[Given request]: Output the lines from the one containing "Open comments via the speech bubble icon" through the end of the rows as a Markdown table with columns No. and Line, omitting blank lines. Leave the pictures out.

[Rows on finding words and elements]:

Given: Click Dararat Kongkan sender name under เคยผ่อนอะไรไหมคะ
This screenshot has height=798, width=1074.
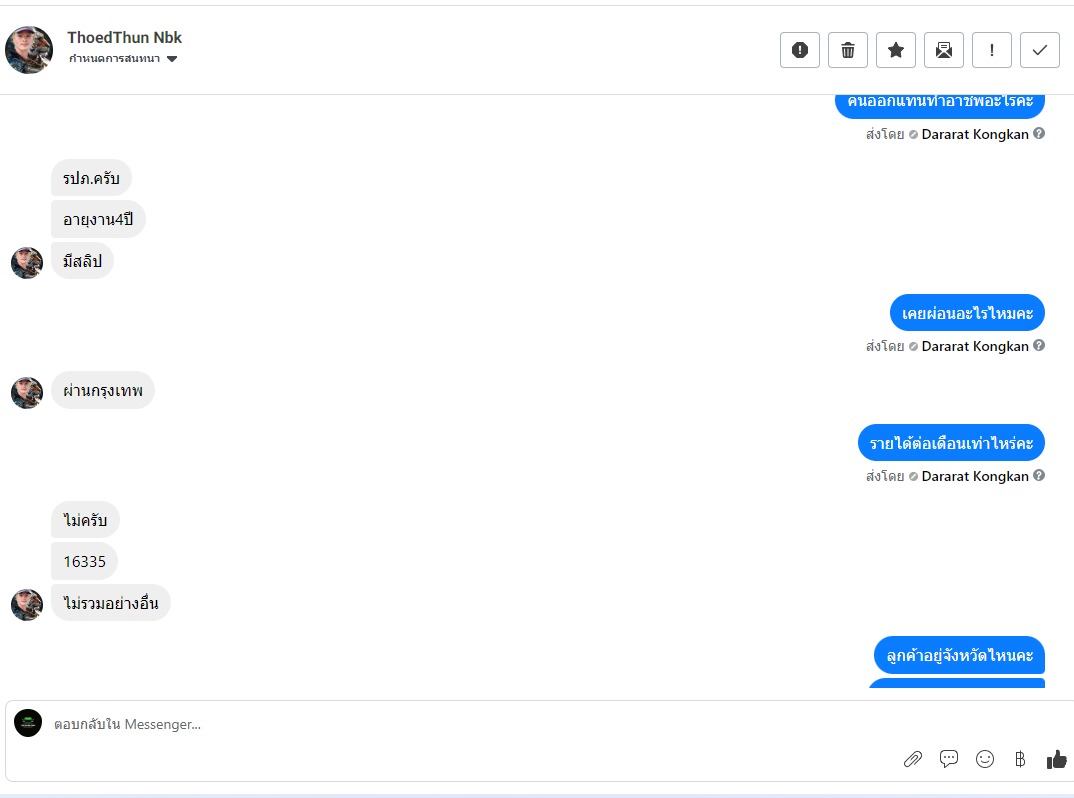Looking at the screenshot, I should [975, 346].
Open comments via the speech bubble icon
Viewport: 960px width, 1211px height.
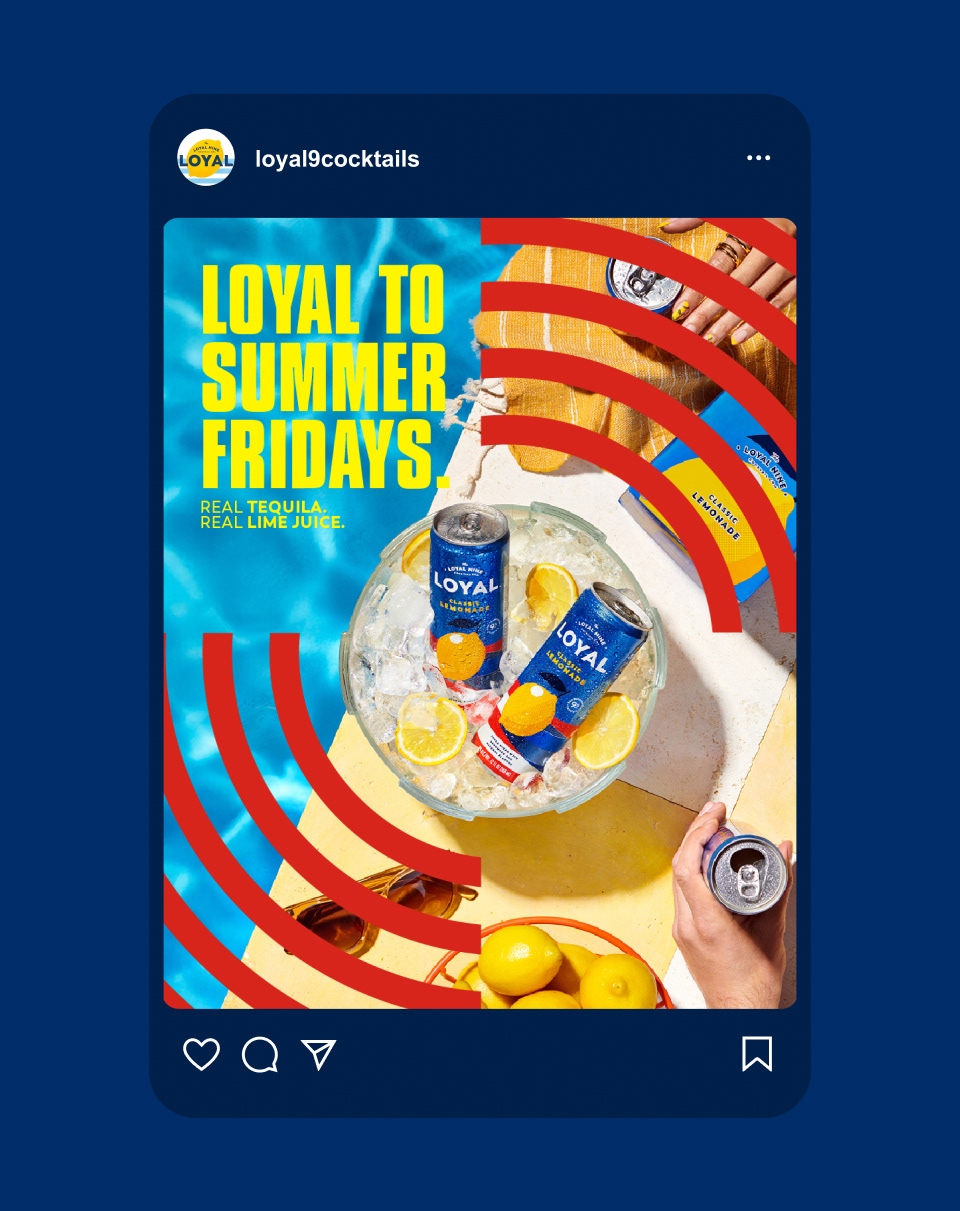(260, 1054)
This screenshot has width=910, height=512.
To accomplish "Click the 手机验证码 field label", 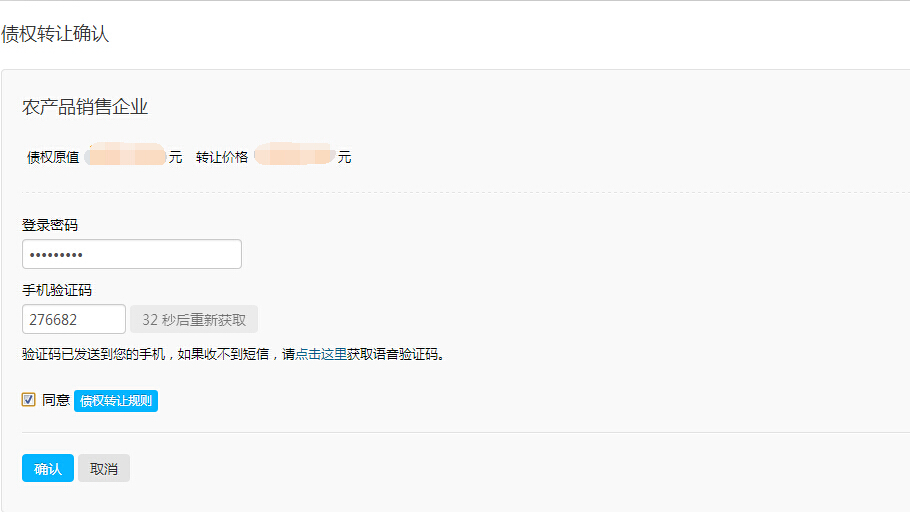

[Written response]:
| No. | Line |
|---|---|
| 1 | Open comments via the speech bubble icon |
| 2 | Viewport: 960px width, 1211px height. |
| 3 | (260, 1054) |
| 4 | This screenshot has width=910, height=512. |
| 5 | To accomplish "Click the 手机验证码 field label",  |